GoではじめるWebAssebmly その5「ウィンドウオブジェクト、localStorageを使う」
WebAssebmlyはWebブラウザ上でバイナリファイル(テキスト形式もあり)を実行できる環境です。JavaScriptと異なりコードの漏洩がなく、実行速度も高速というのがメリットです。
WebAssebmlyは元々Rustで開発することが多かったですが、最近では様々なプログラミング言語が対応しています。その一つがGoです。Go 1.11からWebAssembly向けにもコンパイルできるようになっています。
一般的なWebAssemblyはDOMやネットワーク操作が行えません。それに対してGo 1.11ではJavaScript APIを使えるようにした syscall/js
パッケージを用いることで、DOMやネットワーク操作を可能にしています。
そこで今回はさらに面白い、ウィンドウオブジェクトやlocalStorageをWebAssemblyから使ってみます。
オンライン、オフラインを検知する
Webアプリケーションのネットワーク状態を受け取るには window オブジェクトの online または offline イベントを使います。これももちろんGoのWebAssemblyの中に記述できます。

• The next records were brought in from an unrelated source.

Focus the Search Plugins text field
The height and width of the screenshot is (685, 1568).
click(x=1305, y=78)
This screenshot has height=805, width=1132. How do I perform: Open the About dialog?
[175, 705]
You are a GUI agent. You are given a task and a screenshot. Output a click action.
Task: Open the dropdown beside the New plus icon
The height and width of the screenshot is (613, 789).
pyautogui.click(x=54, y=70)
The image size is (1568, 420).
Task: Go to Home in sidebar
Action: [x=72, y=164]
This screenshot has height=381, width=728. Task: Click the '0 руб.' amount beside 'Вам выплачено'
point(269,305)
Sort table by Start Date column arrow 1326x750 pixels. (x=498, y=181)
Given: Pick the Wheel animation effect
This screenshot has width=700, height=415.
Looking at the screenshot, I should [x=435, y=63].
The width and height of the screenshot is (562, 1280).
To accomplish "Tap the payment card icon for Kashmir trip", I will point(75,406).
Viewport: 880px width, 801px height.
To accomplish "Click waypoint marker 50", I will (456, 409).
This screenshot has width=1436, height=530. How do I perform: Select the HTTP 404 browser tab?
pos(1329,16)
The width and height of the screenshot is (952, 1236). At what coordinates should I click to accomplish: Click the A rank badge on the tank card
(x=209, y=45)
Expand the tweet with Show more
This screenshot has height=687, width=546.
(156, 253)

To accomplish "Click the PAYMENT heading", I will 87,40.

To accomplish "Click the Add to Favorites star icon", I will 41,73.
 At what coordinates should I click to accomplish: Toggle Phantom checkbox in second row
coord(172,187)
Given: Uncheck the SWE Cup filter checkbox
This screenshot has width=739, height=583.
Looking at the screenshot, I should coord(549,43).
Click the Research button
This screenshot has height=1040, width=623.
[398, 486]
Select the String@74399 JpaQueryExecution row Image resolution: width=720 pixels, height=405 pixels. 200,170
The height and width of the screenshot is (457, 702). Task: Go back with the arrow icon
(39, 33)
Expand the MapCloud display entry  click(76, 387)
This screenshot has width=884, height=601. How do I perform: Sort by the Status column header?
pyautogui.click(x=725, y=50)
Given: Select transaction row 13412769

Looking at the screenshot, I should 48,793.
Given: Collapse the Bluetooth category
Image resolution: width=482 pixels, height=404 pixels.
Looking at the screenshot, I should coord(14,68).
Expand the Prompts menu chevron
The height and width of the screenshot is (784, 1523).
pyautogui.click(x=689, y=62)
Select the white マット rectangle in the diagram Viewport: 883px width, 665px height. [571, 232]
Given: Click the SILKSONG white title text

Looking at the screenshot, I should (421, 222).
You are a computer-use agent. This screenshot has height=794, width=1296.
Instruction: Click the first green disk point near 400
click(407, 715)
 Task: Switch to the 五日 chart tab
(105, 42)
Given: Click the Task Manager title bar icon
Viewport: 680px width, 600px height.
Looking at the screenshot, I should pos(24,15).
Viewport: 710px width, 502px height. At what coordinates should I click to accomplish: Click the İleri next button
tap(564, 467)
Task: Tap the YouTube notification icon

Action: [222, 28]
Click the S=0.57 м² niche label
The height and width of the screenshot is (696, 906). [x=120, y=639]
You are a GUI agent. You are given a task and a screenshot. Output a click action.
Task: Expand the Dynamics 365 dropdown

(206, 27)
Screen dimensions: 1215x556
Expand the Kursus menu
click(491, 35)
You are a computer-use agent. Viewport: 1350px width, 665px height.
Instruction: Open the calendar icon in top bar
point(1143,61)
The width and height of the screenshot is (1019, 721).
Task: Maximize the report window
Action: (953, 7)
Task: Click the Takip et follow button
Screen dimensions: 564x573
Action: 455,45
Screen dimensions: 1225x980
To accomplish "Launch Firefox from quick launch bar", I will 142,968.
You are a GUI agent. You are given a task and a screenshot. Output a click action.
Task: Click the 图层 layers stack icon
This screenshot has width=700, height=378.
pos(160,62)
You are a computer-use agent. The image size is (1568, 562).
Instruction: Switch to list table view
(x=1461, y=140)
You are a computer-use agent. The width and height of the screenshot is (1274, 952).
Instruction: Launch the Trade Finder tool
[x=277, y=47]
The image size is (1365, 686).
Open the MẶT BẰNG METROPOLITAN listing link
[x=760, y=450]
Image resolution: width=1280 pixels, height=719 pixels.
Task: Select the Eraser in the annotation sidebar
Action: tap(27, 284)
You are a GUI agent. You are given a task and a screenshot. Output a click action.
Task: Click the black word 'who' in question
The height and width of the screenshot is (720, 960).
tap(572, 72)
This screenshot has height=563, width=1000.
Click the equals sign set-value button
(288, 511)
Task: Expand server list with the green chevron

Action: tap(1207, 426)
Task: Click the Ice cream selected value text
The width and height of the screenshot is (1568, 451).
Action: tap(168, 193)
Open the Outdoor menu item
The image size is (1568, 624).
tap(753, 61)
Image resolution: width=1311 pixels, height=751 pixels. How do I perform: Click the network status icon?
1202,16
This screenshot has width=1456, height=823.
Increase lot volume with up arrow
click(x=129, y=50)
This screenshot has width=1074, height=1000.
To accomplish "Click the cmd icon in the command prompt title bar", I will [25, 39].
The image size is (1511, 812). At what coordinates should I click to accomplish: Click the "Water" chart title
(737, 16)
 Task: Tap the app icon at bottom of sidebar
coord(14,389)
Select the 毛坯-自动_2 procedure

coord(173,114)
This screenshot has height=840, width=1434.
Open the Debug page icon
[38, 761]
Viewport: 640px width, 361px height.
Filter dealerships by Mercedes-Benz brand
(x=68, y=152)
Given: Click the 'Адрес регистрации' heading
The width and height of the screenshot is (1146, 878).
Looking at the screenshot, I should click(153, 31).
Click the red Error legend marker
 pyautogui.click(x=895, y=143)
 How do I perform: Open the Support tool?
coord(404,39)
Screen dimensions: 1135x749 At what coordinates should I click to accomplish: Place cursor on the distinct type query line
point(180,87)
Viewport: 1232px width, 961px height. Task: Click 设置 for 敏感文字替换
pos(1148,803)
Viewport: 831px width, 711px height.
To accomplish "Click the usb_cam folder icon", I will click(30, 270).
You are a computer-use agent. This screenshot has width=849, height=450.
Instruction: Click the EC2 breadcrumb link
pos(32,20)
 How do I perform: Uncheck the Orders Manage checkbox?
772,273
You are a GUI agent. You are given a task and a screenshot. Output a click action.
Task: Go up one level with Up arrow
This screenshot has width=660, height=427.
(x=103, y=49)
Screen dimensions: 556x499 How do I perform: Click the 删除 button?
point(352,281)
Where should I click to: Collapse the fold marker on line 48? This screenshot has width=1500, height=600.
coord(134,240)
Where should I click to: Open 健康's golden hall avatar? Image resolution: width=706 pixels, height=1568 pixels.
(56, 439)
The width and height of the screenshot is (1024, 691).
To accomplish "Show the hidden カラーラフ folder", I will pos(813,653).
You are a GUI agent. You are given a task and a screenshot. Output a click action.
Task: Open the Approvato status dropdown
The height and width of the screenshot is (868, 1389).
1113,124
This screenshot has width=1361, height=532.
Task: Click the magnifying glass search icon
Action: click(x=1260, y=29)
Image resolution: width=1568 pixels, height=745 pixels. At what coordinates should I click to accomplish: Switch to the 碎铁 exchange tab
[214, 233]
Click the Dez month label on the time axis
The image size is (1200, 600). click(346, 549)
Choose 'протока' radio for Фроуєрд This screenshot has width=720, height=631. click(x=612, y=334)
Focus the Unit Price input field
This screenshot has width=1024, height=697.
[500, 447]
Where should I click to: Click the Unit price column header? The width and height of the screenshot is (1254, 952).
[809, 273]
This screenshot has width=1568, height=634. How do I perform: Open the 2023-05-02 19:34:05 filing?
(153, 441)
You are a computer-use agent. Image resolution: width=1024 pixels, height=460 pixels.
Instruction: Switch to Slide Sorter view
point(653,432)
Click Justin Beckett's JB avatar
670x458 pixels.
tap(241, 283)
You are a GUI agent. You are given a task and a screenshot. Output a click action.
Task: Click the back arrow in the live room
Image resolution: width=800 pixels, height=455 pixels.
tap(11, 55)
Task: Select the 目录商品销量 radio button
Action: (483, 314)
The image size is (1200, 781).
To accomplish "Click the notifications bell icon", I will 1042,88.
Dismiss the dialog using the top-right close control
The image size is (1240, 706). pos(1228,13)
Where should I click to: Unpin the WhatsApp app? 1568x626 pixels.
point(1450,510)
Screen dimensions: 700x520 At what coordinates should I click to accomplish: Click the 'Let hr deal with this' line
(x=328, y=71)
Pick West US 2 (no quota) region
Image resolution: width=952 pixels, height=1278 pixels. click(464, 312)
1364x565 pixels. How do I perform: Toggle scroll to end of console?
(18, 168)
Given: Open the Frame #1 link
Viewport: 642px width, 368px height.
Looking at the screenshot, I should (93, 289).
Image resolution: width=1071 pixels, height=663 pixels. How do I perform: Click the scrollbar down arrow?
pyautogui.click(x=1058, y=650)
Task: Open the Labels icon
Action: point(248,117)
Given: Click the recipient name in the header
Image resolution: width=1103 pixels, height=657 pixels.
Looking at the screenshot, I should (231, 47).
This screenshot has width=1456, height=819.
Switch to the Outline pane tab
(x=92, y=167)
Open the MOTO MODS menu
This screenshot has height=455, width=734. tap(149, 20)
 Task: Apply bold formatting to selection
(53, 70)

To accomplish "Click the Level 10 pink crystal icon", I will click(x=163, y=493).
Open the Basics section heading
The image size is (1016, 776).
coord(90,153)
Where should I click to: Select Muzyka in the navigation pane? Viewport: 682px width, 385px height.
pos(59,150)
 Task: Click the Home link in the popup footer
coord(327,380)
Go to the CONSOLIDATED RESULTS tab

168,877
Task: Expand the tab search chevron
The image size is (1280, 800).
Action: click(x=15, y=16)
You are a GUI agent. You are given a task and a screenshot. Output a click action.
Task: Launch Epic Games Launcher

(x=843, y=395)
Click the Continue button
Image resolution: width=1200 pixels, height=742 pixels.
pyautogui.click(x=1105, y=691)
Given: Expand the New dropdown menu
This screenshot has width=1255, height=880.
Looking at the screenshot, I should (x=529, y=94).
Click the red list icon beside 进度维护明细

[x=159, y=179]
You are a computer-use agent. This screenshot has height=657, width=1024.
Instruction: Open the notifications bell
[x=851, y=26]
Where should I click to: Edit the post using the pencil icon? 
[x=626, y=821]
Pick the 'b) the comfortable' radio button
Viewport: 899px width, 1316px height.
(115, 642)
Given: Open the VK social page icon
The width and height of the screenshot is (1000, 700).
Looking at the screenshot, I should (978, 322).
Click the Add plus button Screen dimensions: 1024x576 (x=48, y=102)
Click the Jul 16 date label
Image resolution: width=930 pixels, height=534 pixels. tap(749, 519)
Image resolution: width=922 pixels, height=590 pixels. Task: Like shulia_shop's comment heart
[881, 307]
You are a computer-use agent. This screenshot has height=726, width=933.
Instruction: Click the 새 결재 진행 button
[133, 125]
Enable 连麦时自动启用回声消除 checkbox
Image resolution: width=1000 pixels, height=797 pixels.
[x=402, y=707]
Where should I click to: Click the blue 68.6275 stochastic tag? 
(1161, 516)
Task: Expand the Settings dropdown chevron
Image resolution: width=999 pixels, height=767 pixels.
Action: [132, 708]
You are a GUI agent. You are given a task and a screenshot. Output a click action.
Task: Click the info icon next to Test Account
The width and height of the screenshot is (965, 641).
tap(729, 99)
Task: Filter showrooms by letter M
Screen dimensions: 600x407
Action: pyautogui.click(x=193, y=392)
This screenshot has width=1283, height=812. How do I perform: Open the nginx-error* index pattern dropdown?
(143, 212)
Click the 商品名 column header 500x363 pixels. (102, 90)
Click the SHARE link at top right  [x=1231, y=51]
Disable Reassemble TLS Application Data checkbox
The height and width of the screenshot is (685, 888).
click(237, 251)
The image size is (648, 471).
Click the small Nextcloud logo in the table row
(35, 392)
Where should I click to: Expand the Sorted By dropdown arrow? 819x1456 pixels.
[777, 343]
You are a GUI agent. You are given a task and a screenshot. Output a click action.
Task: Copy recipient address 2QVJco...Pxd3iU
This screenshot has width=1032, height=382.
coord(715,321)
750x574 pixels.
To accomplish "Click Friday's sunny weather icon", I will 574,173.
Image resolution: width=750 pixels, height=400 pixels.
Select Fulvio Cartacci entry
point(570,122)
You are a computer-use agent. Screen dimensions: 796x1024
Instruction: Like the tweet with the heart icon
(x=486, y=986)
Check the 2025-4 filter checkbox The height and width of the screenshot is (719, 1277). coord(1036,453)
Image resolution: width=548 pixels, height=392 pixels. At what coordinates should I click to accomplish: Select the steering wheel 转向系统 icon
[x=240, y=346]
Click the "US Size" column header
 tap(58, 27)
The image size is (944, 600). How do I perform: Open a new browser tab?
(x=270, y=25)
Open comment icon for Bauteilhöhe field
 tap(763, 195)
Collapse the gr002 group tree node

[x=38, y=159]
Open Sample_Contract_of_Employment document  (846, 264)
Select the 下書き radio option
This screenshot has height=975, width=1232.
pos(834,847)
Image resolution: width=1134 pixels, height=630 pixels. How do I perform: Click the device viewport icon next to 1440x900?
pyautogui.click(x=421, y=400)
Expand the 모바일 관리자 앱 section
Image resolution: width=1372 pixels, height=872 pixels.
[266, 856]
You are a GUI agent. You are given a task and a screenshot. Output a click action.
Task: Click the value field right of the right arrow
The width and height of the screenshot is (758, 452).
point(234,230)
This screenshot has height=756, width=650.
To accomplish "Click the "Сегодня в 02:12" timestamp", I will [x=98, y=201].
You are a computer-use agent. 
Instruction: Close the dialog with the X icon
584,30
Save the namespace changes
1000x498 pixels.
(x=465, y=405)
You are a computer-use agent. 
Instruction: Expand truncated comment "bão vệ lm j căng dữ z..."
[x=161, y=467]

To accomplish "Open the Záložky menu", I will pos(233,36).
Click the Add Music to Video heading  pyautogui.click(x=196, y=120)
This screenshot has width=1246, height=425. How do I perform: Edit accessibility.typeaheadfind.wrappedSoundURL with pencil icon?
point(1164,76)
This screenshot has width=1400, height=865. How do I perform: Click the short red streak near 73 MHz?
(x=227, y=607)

そしてオンライン、オフラインの値は navigator.onLine で取れますので、この値も使います。
func main() { | |
window := js.Global().Get("window") | |
navigator := js.Global().Get("navigator") | |
cb1 := js.NewCallback(func(args []js.Value) { | |
if navigator.Get("onLine").Bool() { | |
println("Network is Online"); | |
} else { | |
println("Network is Offline"); | |
} | |
}) | |
window.Call("addEventListener", "online", cb1) | |
window.Call("addEventListener", "offline", cb1) | |
<-make(chan struct{}, 0) | |
} |
これでWebAssembly側でもオンライン、オフラインの判定ができるようになります。
localStorageを使う
さらにWebブラウザとWebAssemblyでデータの送受信をする際に使ってみたいのがlocalStorageを経由したデータ授受です。
package main | |
import "syscall/js" | |
func main() { | |
window := js.Global().Get("window") | |
localStorage := window.Get("localStorage") | |
localStorage.Set("Hello", "World") | |
println("localStorage -> " + localStorage.Get("JavaScript").String()) | |
} |
このようなコードで localStorage に触って、データをセットしたり、値の取得を行えます。localStorageの場合、setItemやgetItemではなくSet/Getで値の授受ができるのが特徴です。 localStorage.Call("setItem", "Hello", "World")
ではうまくいきませんが、 localStorage.Get("getItem", "JavaScript")
は利用できます。
syscall/js
は非常によくできており、同時に利用する wasm_exec.js と組み合わせることでWebAssemblyからDOMやJavaScriptのAPIを透過的に扱えます。ちょっとした使い方さえ覚えてしまえばJavaScriptと変わらず使えるようになりそうです。
オンライン、オフライン判定などWebAssemnly単体では難しいことも容易に実現できます。ぜひGoでWebAssemblyを使ってみてください。